[Data for this task]

***

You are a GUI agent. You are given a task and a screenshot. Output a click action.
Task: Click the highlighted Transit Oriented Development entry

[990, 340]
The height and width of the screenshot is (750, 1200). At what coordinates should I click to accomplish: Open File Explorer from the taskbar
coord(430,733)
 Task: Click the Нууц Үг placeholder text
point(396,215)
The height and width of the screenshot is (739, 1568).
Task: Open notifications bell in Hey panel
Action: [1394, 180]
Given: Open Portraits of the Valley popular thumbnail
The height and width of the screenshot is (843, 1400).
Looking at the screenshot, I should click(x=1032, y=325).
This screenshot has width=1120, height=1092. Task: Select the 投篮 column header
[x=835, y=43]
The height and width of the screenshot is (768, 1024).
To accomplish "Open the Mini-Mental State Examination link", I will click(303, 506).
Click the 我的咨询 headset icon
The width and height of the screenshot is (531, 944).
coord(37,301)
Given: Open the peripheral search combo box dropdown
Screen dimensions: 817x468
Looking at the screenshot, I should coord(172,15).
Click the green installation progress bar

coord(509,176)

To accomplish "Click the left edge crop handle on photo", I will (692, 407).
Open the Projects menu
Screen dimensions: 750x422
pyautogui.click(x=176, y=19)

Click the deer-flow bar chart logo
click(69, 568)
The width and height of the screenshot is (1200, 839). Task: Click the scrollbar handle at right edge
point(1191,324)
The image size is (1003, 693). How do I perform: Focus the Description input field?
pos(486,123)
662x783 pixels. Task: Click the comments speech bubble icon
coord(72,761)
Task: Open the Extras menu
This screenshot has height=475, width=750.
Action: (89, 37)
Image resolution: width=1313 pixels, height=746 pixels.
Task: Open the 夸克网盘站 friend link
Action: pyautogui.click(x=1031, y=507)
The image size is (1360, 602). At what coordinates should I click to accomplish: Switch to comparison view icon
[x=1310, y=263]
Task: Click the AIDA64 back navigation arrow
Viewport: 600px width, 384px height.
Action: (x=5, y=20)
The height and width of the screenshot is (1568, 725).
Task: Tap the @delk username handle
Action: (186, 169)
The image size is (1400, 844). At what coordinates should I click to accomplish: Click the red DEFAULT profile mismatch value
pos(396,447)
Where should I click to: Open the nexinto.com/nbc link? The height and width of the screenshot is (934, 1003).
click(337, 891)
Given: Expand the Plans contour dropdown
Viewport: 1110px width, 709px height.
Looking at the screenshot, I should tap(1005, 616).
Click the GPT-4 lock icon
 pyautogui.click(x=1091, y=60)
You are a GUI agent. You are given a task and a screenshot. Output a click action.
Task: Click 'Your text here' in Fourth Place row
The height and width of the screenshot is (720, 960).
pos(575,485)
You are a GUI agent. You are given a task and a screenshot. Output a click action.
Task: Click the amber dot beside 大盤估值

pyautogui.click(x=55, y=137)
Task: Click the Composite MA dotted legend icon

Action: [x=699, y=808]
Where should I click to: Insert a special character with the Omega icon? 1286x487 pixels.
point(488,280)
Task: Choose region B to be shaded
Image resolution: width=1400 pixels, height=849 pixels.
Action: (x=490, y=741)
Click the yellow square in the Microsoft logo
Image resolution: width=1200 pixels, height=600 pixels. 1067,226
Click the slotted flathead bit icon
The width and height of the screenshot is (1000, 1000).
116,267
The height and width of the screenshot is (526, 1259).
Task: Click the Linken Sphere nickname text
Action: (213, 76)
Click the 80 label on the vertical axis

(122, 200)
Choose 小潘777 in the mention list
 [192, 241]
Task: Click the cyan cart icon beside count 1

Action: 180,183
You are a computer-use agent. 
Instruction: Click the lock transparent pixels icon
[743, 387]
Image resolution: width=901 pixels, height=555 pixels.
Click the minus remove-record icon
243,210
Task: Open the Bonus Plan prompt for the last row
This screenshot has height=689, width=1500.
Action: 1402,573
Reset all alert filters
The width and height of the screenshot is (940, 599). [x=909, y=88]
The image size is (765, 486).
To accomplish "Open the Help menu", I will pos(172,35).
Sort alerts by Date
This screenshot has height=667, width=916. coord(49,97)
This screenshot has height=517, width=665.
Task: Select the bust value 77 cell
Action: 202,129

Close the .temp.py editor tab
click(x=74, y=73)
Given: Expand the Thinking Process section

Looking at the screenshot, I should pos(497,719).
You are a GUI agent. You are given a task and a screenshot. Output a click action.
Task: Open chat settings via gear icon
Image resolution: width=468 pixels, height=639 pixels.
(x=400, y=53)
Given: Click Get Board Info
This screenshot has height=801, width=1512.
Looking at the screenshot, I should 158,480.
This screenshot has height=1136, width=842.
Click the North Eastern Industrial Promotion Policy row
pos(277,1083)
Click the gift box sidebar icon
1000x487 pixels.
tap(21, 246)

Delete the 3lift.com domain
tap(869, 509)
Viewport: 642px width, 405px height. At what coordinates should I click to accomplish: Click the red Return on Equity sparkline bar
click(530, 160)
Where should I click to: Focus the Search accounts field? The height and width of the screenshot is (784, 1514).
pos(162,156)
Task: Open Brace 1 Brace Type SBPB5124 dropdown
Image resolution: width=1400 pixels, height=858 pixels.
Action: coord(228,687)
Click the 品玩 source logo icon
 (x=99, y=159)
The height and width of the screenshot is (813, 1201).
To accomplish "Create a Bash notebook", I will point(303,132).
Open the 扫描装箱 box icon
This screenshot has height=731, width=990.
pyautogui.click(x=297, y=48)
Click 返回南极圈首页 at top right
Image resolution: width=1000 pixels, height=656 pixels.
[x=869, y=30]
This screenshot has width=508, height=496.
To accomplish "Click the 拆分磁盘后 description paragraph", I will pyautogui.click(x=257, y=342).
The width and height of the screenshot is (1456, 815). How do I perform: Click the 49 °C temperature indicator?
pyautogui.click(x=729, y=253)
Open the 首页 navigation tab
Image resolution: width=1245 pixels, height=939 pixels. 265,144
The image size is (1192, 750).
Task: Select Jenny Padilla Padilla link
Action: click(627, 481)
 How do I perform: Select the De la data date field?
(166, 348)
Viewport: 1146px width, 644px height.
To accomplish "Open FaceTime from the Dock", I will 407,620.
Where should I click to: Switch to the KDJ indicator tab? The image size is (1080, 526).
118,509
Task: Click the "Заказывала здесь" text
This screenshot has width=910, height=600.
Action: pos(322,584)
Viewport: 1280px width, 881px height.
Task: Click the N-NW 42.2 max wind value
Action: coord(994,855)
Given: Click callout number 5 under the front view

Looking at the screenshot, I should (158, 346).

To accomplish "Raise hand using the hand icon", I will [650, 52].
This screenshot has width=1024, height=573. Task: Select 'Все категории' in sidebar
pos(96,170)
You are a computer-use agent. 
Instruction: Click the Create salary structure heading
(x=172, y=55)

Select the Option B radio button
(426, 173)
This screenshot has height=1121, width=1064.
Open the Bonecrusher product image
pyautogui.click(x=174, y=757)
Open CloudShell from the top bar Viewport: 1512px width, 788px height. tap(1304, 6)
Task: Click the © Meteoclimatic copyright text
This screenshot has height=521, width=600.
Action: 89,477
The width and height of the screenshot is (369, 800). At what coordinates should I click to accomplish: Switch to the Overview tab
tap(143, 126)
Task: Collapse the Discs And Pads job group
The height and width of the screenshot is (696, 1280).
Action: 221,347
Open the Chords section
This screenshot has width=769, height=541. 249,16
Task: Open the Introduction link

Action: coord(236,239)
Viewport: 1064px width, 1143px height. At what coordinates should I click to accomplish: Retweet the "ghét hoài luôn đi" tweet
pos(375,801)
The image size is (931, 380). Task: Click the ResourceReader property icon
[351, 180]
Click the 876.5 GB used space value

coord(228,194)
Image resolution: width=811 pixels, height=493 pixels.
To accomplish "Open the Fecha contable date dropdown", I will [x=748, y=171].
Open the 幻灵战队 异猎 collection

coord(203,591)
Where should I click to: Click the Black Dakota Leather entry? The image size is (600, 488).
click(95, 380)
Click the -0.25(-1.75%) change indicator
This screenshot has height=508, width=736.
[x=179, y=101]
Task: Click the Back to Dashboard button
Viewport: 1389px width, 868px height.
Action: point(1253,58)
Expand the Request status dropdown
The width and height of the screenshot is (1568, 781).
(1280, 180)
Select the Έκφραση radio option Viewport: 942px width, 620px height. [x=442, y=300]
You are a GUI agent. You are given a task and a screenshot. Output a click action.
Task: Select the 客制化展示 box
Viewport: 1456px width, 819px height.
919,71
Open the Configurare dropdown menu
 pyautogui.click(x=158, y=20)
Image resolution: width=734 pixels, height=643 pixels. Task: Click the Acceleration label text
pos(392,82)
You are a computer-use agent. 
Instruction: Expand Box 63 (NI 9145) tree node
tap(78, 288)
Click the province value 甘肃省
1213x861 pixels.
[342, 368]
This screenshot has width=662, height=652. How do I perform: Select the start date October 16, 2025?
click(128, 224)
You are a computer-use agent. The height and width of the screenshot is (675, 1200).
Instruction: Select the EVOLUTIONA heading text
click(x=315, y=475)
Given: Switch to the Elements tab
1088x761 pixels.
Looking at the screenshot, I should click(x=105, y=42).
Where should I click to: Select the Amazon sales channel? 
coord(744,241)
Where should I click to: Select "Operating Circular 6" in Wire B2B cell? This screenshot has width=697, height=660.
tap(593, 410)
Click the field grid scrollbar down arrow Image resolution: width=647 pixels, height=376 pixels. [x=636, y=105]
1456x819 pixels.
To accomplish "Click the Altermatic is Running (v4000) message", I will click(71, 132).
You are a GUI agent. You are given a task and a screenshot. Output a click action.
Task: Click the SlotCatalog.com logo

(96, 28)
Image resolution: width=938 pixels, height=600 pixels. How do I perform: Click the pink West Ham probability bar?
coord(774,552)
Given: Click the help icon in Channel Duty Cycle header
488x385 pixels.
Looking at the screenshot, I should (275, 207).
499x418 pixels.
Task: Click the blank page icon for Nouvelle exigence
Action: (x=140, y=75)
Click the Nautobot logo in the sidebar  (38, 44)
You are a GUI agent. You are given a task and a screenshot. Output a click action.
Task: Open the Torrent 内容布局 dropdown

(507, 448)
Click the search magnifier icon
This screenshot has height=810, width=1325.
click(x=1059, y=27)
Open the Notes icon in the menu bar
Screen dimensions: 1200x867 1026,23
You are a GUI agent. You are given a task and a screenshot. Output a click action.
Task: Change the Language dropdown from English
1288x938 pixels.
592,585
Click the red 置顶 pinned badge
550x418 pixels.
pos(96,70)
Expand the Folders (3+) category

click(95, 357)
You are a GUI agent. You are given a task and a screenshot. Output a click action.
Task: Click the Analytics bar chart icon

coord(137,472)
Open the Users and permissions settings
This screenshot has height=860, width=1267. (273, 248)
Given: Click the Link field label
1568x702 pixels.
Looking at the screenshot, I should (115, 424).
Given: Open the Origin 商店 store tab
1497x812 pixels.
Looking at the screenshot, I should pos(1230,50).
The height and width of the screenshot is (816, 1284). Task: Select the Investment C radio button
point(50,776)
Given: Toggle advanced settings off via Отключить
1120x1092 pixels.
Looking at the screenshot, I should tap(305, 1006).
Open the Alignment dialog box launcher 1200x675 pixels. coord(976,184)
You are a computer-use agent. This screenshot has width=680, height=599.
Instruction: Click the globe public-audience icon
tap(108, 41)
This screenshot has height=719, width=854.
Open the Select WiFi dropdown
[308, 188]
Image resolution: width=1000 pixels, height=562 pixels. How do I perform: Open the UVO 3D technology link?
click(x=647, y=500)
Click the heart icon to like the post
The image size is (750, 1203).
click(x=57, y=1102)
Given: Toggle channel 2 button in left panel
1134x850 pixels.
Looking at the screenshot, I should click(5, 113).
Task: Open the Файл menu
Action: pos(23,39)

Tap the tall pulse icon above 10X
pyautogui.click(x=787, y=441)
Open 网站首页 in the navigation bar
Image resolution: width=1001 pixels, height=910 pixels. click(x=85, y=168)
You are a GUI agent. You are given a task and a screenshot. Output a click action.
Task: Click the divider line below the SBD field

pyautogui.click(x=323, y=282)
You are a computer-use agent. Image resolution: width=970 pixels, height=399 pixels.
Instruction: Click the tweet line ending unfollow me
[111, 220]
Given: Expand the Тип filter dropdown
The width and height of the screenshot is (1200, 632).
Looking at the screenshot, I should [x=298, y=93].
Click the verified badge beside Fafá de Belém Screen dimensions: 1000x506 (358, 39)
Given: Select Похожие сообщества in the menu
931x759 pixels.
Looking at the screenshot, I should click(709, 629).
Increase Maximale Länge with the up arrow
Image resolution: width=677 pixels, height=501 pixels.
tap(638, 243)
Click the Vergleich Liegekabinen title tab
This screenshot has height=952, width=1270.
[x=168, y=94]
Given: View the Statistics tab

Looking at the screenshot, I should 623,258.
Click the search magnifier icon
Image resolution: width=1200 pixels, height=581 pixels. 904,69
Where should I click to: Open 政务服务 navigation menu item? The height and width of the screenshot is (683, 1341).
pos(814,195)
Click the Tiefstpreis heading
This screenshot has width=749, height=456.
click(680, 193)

***

[Task to carry out]
Look through the entries above for the word "Toggle". Copy every line where it shows up.

[Answer to this exercise]
Given: Toggle advanced settings off via Отключить
Given: Toggle channel 2 button in left panel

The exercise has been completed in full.